The troubles Ah Chun had flown began early. There were sons-in-law that made bad investments, others that played ducks and drakes with the Achun dowries. Ah Chun being out of it, they looked at Mamma Ah Chun and her half million, and, looking, engendered not the best of feeling toward one another. Lawyers waxed fat in the striving to ascertain the construction of trust deeds. Suits, cross-suits, and counter-suits cluttered the Hawaiian courts. Nor did the police courts escape. There were angry encounters in which harsh words and harsher blows were struck. There were such things as flower pots being thrown to add emphasis to winged words. And suits for libel arose that dragged their way through the courts and kept Honolulu agog with excitement over the revelations of the witnesses.
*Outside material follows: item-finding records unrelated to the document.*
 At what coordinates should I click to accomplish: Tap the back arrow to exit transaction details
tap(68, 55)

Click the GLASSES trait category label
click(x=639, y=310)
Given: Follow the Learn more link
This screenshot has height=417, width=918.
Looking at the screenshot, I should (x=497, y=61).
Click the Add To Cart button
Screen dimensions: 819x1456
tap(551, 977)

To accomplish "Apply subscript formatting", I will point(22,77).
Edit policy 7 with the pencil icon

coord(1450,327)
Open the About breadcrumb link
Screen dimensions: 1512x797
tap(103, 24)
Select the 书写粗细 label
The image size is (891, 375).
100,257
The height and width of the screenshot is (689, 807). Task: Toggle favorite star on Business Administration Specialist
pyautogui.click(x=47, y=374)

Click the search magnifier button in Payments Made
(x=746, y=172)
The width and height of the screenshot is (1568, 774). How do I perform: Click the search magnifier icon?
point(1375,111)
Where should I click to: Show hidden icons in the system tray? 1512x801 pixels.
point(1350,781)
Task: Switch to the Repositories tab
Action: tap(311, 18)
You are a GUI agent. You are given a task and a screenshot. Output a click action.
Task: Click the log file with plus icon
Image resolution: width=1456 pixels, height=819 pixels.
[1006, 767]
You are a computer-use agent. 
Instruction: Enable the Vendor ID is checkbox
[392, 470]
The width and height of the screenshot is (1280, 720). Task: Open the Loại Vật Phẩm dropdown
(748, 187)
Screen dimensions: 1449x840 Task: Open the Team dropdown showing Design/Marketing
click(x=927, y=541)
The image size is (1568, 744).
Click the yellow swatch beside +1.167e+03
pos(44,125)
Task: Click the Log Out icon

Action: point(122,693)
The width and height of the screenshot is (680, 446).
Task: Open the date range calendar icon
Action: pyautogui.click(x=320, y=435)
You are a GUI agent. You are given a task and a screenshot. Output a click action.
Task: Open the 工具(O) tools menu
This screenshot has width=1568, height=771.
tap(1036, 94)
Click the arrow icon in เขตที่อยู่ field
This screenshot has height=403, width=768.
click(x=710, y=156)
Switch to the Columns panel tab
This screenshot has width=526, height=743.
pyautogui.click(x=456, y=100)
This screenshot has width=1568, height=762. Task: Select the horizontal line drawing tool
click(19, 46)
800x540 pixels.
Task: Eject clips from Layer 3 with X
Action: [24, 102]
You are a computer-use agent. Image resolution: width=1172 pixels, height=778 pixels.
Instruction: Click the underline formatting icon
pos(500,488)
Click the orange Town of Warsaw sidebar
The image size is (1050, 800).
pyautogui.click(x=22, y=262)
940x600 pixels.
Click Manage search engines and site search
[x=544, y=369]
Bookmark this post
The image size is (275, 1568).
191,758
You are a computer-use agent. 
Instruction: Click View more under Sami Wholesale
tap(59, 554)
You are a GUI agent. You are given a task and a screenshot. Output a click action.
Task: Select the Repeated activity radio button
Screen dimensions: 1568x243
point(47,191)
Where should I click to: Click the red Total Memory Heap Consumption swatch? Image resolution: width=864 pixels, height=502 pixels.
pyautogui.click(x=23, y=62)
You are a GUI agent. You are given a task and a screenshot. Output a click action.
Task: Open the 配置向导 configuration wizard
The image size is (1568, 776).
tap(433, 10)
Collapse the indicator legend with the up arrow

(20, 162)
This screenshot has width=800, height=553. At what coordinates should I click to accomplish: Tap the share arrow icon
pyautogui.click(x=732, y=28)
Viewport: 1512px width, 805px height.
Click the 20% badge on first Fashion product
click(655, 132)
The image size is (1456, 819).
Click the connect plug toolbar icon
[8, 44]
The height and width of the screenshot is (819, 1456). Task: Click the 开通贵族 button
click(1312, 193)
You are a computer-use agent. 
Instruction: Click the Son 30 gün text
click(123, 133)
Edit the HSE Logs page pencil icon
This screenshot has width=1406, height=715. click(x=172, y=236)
In his palace, surrounded by all dear delights of the Orient, Ah Chun smokes his placid pipe and listens to the turmoil overseas. By each mail steamer, in faultless English, typewritten on an American machine, a letter goes from Macao to Honolulu, in which, by admirable texts and precepts, Ah Chun advises his family to live in unity and harmony. As for himself, he is out of it all, and well content. He has won to peace and repose. At times he chuckles and rubs his hands, and his slant little black eyes twinkle merrily at the thought of the funny world. For out of all his living and philosophizing, that remains to him–the conviction that it is a very funny world.